## What you will do
Starting with the line containing "Click the three-dot more actions button" and going on through the line containing "Select the Publish tab", return the lines of the data below exactly, and only those.

Provided records Start Marker

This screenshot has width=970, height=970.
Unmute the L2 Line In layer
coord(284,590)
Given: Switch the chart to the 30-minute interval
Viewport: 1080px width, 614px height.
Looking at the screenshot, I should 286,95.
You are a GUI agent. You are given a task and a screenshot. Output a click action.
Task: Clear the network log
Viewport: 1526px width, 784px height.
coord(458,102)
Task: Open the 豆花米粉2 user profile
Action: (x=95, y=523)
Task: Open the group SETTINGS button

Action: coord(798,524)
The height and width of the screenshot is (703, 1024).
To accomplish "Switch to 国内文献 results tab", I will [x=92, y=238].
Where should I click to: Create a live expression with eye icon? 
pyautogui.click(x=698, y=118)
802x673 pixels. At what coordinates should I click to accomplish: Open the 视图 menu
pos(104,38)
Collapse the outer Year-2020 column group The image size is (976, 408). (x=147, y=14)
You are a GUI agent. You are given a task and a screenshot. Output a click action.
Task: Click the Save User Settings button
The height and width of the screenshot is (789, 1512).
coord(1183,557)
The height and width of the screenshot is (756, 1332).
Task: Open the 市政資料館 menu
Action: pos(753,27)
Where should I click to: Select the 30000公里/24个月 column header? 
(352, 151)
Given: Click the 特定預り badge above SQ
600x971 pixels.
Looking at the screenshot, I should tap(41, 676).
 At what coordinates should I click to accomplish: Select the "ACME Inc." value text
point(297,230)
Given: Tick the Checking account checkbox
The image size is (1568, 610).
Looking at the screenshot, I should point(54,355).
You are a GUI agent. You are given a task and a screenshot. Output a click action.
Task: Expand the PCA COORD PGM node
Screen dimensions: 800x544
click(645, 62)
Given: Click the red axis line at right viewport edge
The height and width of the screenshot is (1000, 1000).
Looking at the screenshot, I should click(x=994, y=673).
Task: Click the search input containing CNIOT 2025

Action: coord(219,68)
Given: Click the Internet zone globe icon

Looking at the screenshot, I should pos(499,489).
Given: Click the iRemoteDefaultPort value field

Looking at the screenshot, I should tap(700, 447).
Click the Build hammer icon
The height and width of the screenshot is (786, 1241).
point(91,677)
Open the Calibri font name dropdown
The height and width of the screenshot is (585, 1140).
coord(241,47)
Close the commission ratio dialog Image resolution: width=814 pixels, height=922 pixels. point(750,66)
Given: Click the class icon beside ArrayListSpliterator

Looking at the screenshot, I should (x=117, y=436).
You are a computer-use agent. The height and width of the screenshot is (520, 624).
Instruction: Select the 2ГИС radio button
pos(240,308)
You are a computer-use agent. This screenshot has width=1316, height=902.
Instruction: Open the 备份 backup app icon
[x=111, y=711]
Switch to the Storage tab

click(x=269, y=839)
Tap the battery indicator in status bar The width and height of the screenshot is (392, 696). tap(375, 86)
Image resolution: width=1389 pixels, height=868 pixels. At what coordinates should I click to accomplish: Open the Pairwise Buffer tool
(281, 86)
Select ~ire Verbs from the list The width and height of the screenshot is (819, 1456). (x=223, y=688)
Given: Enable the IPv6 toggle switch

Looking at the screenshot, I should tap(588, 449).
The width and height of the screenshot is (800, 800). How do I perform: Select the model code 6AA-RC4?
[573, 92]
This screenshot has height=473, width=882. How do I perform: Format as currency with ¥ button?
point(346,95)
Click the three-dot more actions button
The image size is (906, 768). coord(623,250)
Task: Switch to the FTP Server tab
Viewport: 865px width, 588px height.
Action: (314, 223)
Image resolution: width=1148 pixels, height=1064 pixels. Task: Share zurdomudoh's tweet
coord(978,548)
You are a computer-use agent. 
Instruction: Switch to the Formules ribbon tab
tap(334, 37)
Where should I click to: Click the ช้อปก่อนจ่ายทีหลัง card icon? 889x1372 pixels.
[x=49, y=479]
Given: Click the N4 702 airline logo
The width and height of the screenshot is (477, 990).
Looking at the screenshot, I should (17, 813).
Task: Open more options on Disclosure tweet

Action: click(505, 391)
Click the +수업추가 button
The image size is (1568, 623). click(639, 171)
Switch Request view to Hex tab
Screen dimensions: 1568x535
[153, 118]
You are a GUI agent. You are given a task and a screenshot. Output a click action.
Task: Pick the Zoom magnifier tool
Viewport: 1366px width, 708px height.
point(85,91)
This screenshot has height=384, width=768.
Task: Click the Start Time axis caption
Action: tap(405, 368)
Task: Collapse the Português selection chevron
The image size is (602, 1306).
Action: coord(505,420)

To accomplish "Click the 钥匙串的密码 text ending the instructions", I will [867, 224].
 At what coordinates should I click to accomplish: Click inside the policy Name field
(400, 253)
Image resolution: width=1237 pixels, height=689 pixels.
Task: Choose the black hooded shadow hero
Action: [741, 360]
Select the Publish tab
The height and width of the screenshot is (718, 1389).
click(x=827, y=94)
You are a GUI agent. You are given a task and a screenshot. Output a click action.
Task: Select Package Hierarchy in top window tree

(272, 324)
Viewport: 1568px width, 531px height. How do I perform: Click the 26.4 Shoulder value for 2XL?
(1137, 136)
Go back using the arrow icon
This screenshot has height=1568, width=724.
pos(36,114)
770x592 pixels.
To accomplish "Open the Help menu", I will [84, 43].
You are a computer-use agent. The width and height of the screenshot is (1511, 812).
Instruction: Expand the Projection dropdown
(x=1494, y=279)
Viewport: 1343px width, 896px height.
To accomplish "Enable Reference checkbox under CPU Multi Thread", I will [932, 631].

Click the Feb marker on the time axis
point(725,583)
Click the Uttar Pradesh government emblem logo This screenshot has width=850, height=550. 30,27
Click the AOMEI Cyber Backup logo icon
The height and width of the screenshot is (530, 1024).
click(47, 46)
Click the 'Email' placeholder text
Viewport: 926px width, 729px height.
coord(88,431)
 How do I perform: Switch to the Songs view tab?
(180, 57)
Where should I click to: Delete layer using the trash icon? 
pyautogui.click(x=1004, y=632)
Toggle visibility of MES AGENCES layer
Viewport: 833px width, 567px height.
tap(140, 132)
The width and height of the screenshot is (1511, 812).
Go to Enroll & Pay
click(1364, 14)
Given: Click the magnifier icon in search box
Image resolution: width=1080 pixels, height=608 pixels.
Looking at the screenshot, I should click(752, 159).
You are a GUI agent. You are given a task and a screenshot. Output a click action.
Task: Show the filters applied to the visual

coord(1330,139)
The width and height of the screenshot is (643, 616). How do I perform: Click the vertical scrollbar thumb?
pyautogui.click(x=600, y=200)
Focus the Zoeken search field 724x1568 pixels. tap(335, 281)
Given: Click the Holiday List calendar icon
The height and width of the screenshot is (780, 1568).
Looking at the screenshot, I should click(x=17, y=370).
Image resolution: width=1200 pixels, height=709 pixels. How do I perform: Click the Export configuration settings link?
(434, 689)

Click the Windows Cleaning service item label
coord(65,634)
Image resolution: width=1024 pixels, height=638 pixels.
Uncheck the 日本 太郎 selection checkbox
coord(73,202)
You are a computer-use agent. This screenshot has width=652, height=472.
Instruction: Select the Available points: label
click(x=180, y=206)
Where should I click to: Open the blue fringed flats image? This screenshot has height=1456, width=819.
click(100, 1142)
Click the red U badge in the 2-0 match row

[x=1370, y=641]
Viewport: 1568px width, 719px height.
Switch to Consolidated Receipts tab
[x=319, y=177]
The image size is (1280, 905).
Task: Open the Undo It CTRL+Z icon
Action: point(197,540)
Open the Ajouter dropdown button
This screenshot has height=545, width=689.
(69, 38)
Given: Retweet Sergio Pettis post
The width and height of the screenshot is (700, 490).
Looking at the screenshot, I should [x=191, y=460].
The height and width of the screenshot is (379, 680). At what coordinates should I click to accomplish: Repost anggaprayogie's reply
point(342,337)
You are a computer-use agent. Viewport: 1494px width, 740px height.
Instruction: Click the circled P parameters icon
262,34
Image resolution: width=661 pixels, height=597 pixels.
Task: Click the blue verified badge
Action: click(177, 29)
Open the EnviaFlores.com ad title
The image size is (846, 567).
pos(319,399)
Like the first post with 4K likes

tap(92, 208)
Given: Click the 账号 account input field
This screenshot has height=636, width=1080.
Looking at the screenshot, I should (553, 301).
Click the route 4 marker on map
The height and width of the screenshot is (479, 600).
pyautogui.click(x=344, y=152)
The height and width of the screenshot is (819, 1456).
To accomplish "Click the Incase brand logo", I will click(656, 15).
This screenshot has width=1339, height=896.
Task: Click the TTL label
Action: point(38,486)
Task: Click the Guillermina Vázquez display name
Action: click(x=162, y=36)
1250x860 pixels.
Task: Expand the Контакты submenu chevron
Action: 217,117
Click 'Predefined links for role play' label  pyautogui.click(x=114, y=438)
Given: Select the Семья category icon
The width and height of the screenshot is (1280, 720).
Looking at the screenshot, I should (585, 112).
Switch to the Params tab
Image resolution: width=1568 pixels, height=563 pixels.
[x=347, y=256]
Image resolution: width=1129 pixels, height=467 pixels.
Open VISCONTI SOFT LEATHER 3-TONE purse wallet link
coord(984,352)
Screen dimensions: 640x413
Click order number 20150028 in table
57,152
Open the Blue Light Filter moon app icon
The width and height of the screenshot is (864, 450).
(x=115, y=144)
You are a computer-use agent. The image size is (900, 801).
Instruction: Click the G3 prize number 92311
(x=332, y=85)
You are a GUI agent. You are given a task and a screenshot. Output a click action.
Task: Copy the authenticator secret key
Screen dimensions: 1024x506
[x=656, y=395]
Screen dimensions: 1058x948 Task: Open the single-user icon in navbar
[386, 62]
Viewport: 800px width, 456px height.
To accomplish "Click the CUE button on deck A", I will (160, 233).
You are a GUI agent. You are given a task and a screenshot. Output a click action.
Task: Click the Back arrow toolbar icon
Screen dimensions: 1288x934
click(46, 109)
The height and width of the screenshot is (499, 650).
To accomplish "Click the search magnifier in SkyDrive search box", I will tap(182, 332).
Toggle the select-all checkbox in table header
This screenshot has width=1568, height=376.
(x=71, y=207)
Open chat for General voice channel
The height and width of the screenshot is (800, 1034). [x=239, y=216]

Provided records End Marker

## The completed task
Click the three-dot more actions button
The image size is (906, 768). coord(623,250)
Task: Switch to the FTP Server tab
Viewport: 865px width, 588px height.
Action: (314, 223)
Image resolution: width=1148 pixels, height=1064 pixels. Task: Share zurdomudoh's tweet
coord(978,548)
You are a computer-use agent. 
Instruction: Switch to the Formules ribbon tab
tap(334, 37)
Where should I click to: Click the ช้อปก่อนจ่ายทีหลัง card icon? 889x1372 pixels.
[x=49, y=479]
Given: Click the N4 702 airline logo
The width and height of the screenshot is (477, 990).
Looking at the screenshot, I should (17, 813).
Task: Open more options on Disclosure tweet

Action: click(505, 391)
Click the +수업추가 button
The image size is (1568, 623). click(639, 171)
Switch Request view to Hex tab
Screen dimensions: 1568x535
[153, 118]
You are a GUI agent. You are given a task and a screenshot. Output a click action.
Task: Pick the Zoom magnifier tool
Viewport: 1366px width, 708px height.
point(85,91)
This screenshot has height=384, width=768.
Task: Click the Start Time axis caption
Action: tap(405, 368)
Task: Collapse the Português selection chevron
The image size is (602, 1306).
Action: coord(505,420)

To accomplish "Click the 钥匙串的密码 text ending the instructions", I will [867, 224].
 At what coordinates should I click to accomplish: Click inside the policy Name field
(400, 253)
Image resolution: width=1237 pixels, height=689 pixels.
Task: Choose the black hooded shadow hero
Action: [741, 360]
Select the Publish tab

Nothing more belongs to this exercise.